### Exercise description
Apart from the pictures, please restate every entry below exactly.

### Data records
####

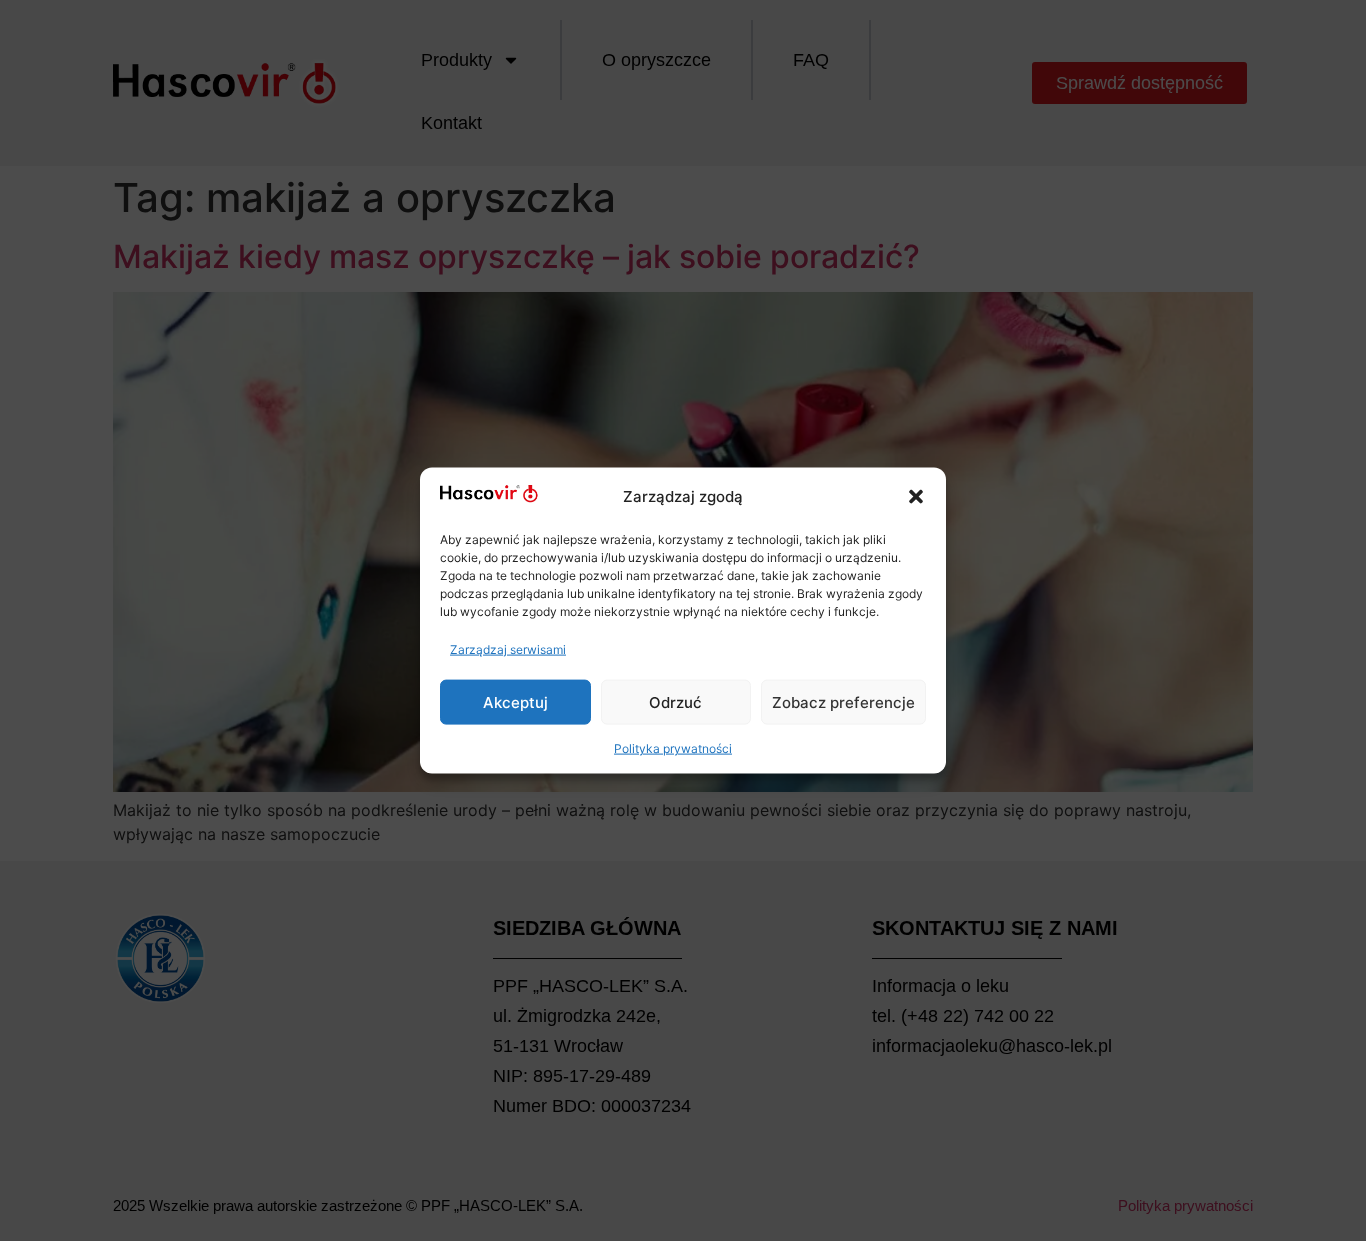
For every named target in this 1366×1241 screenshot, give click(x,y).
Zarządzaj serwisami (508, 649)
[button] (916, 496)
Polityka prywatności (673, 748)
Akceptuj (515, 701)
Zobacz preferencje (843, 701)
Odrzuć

####

### Answer
For every named target in this 1366×1241 screenshot, give click(x,y).
Zarządzaj serwisami (508, 649)
[button] (916, 496)
Polityka prywatności (673, 748)
Akceptuj (515, 701)
Zobacz preferencje (843, 701)
Odrzuć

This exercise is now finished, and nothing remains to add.